I often receive emails from readers asking me what technology they should learn, what certification they should attain or what type of job they should take next. A fourth question should be “How can I enhance my interpersonal communication skills?”
I often receive emails from readers asking me what technology they should learn, what certification they should attain or what type of job they should take next. While these are extremely important and worthwhile questions to ask, there is a fourth question that is almost never asked. This question is “How can I enhance my interpersonal communication skills?”
In today’s workplace, as always, technical skills are a primary entry point into the IT profession. More than ever, the movement from individual contributor to Technical Lead, IT Manager and even the senior leadership ranks is based more on your ability to communicate with other humans, rather than your ability to communicate with machines. IT Managers can’t just be the head techie anymore. They must now be strong business-oriented managers who happens to have a strong background and expertise in computer technology.
As techies, there is the tendency for us to talk with non-technical professionals using the same jargon, level of technical sophistication, and turn of phrase as we do when we speak amongst ourselves.
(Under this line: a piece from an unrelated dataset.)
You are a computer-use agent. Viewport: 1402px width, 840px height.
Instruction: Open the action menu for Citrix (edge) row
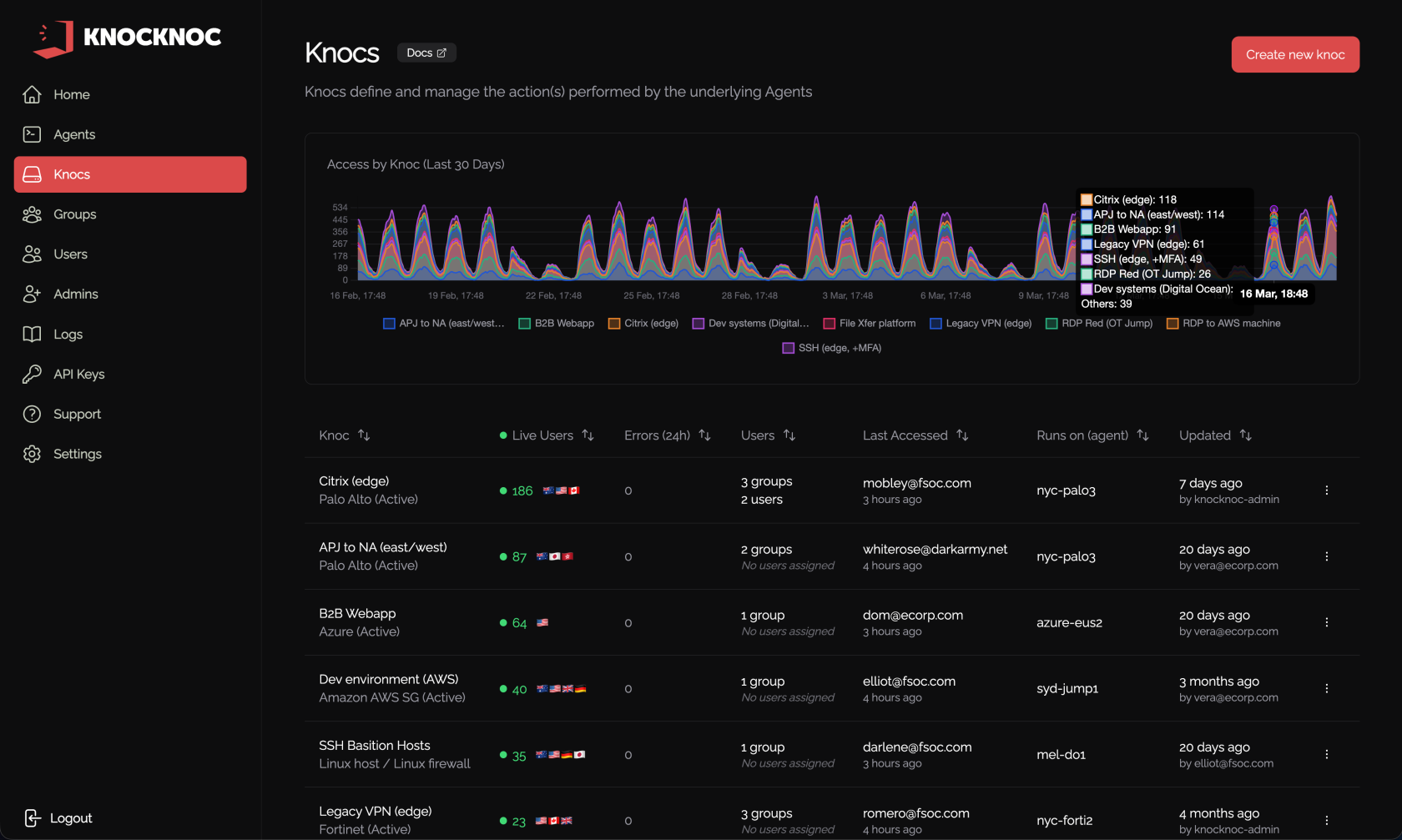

The issue is that the majority of the business people being supported by the IT organizations have no interest in how their technology works, only that it does work and helps them meet their business objectives. As an analogy, when the power goes out in your home, you are more interested in when the power will be restored, rather than how coal is properly prepared to maximize its efficiency when burned to create energy.
This concept of technical to non-technical interpersonal communication is illustrated in a great eBook I recently read by Tom Catalini named “Leading the Conversation”. I won’t steal its thunder or give away all its secrets, other than to suggest you read it.
Let’s change the discussion from techie-to-user based communication to techie-to-techie communication. The world of IT can easily be described as a boiling cauldron of acronyms and product specific terminology. To make matters worse, most of these terms are not equally known across the IT profession. For example, people working in the data center, particularly within data communication, use vastly different terms than Java developers. As a result, even within IT, it can be very easy to turn on the technical jargon and detail and simultaneously turn off the person you are speaking to. For example, a Java programmer trying to connect to a database most likely has no interest of the hardware device that is connecting the application server to the database server. He/she just wants to know how to connect to it via Java connection string. If when asked this question, the data center employee starts talking about backplane speed and VMware, the programmer will simply find someone else to ask.
In short, when speaking with people outside of your technical expertise, whether they are techies or business users, speaking beyond the technical grasp or level of personal interest can limit your potential career growth. This is the case because those needing your help will find other ways of solving their problems. Being thought of as the person to avoid, rather than the person to ask, even if you are great technically, in the long run, can impede your professional growth.
In closing, don’t forget to read Tom Catalini’s eBook Leading the Conversation and always remember to speak to others is they wish to receive it, not how you usually like to deliver it.